### Work order
Read the listing and extract each line that includes the word "computer".

### Raw data
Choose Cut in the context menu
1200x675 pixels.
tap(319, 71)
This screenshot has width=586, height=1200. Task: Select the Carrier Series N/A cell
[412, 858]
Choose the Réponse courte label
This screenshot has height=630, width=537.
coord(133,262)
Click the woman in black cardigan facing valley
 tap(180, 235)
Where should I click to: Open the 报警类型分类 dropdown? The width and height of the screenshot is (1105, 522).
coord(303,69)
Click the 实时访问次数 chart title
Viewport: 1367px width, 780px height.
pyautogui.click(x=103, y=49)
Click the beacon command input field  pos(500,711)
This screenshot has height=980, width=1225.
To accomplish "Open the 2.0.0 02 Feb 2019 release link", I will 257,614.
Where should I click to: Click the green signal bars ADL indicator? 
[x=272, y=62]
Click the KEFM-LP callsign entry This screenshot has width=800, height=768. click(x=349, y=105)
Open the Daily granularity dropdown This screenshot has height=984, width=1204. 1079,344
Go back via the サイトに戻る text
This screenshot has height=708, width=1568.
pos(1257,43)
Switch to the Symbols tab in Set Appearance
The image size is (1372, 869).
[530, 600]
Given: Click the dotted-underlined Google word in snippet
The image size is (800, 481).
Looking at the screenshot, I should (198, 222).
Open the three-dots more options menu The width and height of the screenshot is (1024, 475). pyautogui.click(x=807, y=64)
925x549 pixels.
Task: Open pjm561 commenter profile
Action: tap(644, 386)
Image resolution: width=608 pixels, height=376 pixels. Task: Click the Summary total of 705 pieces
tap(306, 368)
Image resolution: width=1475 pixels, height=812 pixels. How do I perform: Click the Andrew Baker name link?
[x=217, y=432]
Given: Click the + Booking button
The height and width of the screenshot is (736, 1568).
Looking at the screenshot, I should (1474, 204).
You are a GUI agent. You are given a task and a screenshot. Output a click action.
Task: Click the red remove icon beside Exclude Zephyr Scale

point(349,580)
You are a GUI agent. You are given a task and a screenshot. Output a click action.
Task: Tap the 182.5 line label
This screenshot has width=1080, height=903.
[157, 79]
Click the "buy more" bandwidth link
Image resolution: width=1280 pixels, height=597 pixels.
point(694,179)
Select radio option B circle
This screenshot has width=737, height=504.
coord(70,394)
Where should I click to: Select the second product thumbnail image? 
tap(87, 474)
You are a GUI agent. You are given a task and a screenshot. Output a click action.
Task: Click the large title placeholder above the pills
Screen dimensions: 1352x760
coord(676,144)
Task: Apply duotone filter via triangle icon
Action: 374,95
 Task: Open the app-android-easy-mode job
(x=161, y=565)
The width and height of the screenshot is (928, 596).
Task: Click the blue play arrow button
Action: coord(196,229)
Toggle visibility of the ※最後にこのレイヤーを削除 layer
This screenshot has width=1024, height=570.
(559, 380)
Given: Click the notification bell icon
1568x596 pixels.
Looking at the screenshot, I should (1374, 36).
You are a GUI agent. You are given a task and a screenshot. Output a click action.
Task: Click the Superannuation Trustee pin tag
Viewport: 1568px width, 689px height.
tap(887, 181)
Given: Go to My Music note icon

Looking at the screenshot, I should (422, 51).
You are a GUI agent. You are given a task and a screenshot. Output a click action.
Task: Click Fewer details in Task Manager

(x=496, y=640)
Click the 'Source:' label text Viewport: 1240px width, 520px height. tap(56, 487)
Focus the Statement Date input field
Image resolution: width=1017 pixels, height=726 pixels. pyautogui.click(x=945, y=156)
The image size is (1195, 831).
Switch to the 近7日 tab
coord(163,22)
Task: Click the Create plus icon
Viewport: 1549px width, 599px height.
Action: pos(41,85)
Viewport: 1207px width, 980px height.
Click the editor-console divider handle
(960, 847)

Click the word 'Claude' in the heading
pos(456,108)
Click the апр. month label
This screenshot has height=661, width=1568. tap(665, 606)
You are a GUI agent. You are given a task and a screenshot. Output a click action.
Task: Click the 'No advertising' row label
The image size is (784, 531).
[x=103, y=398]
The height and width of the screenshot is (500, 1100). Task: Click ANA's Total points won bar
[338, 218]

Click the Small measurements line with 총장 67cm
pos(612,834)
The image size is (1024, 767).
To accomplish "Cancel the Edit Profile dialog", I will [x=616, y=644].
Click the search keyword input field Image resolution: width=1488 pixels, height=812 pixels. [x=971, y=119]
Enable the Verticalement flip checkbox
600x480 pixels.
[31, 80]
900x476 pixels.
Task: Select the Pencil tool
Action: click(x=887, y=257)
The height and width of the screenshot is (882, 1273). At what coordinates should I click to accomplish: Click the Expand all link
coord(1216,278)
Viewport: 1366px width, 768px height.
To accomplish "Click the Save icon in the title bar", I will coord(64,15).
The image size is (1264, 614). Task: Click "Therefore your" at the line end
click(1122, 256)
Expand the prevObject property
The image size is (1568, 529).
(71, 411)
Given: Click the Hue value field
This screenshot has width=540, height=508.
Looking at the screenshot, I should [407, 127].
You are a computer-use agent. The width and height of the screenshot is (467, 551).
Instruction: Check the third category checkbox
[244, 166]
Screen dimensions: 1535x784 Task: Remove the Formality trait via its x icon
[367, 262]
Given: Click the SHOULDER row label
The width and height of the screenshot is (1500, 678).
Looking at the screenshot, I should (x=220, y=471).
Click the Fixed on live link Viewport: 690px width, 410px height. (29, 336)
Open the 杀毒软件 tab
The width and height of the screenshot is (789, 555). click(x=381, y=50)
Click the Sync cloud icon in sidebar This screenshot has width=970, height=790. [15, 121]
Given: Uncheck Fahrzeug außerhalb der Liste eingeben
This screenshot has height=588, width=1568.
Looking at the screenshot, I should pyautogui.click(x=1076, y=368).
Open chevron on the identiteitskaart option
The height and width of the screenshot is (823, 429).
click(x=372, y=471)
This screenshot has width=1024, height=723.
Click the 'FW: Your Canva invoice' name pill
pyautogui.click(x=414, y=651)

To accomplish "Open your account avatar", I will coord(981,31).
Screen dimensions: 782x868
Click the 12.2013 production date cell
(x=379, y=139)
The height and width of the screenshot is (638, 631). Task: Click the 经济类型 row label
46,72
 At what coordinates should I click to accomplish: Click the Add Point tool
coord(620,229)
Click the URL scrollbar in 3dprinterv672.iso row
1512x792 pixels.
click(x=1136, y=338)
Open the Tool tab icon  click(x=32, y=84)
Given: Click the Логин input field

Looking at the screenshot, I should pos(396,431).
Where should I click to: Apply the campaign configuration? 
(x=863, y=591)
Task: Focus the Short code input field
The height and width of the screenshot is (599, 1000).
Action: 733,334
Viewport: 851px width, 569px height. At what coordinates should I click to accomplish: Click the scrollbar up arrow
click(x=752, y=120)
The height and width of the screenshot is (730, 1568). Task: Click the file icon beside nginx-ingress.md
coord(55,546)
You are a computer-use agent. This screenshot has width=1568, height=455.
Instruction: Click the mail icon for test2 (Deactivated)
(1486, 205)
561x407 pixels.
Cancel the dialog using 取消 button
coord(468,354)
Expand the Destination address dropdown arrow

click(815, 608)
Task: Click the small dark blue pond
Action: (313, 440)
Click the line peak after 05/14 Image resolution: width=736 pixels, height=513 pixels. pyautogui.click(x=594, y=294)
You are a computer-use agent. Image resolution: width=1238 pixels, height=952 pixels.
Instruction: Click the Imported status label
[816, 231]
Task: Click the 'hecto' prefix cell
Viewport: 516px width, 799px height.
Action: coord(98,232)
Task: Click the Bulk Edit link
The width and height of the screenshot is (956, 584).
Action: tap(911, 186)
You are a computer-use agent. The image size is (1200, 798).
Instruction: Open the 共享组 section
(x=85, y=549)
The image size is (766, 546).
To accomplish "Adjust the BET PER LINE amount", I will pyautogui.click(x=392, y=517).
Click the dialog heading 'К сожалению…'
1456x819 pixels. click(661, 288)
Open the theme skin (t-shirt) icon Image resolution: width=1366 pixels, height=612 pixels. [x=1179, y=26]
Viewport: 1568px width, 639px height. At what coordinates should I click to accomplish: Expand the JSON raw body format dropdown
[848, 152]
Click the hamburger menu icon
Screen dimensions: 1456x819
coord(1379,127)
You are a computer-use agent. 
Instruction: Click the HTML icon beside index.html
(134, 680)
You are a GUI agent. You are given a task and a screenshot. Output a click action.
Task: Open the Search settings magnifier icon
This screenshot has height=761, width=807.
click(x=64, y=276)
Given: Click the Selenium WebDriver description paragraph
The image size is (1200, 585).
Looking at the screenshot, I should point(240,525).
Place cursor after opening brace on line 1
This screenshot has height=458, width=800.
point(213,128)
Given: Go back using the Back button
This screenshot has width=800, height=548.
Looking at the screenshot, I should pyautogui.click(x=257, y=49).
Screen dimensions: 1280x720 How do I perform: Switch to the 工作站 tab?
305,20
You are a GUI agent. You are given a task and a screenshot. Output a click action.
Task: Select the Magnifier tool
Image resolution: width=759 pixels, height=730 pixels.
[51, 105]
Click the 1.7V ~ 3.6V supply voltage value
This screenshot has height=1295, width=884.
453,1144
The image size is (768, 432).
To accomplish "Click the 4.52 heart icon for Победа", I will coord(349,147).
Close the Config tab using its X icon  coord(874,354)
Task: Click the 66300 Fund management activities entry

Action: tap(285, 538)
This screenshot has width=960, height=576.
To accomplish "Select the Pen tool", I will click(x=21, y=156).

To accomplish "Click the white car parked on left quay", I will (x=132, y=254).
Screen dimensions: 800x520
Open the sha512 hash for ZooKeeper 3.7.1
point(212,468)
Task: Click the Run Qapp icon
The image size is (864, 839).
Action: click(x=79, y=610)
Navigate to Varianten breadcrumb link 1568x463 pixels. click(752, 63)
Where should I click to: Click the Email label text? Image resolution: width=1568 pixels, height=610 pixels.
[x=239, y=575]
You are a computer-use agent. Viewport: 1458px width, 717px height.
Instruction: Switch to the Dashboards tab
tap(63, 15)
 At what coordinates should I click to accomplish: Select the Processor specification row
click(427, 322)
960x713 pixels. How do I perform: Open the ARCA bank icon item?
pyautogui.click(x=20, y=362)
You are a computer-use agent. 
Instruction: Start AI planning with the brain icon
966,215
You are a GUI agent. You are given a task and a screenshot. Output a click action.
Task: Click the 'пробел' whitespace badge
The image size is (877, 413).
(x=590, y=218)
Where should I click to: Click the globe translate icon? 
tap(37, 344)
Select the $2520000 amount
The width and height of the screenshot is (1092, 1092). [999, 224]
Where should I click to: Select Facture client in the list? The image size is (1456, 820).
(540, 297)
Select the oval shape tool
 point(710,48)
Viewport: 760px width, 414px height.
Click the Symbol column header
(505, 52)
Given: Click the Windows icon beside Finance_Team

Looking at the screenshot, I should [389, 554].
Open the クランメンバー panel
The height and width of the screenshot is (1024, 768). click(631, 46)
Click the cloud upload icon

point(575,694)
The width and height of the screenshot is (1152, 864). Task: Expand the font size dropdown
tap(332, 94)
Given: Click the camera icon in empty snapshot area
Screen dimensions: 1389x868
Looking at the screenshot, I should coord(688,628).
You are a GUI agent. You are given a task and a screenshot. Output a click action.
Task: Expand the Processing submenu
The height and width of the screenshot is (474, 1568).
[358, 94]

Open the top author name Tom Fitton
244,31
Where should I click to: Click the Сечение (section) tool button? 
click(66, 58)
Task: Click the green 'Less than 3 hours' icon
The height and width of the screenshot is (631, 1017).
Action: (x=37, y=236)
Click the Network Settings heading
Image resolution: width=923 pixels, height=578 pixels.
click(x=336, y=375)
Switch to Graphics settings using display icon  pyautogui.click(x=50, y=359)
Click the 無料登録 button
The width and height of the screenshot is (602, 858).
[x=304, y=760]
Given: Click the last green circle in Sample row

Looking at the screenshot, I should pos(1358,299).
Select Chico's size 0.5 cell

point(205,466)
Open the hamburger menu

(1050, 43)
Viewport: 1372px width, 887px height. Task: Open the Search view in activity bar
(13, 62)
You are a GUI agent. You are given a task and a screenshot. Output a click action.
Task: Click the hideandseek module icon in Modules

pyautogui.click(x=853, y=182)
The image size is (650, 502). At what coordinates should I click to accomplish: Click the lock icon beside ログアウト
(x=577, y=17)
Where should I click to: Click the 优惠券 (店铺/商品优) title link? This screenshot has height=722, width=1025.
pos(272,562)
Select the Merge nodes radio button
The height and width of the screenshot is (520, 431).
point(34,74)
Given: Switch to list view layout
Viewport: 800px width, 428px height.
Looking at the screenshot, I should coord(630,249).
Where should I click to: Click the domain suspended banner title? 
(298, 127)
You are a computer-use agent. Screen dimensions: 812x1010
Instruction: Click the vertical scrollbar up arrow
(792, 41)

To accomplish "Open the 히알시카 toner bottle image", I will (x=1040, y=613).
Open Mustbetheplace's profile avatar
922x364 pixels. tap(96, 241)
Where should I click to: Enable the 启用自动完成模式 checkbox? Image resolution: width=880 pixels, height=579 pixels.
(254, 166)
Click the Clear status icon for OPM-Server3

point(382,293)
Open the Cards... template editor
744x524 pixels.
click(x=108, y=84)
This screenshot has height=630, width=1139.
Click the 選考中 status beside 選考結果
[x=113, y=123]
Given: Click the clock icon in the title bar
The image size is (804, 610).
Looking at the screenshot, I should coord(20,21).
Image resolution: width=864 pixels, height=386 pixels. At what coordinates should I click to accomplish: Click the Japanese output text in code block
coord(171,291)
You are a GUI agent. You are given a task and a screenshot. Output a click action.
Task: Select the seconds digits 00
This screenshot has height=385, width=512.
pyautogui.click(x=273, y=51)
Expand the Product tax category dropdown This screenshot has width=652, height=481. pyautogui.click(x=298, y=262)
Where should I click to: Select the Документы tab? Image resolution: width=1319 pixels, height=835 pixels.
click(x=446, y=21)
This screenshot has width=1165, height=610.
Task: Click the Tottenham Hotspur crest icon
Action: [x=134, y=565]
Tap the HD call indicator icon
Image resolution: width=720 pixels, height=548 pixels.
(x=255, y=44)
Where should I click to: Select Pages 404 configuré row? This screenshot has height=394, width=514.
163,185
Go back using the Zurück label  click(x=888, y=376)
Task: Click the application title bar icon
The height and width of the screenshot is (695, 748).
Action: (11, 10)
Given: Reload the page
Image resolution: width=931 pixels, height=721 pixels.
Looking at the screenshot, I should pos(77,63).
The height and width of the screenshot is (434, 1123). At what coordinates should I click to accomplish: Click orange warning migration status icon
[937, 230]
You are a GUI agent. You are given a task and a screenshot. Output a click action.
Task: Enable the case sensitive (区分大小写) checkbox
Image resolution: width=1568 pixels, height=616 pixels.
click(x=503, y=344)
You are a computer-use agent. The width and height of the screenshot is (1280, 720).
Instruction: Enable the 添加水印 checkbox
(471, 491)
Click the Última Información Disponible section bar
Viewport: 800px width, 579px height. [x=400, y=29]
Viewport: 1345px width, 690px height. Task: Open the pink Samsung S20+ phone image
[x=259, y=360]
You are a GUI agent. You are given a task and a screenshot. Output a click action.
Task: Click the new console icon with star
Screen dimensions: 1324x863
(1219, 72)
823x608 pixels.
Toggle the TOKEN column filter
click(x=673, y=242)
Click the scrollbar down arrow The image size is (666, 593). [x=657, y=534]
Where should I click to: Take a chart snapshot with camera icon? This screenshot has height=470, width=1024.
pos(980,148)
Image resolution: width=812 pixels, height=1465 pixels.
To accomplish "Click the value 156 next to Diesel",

### Written response
You are a computer-use agent. The width and height of the screenshot is (467, 551).
You are a computer-use agent. This screenshot has width=1568, height=455.
You are a computer-use agent. Image resolution: width=1238 pixels, height=952 pixels.
You are a computer-use agent. The image size is (1200, 798).
You are a computer-use agent. 
You are a computer-use agent. Viewport: 1458px width, 717px height.
You are a computer-use agent. 
You are a computer-use agent. Screen dimensions: 812x1010
You are a computer-use agent. The width and height of the screenshot is (1280, 720).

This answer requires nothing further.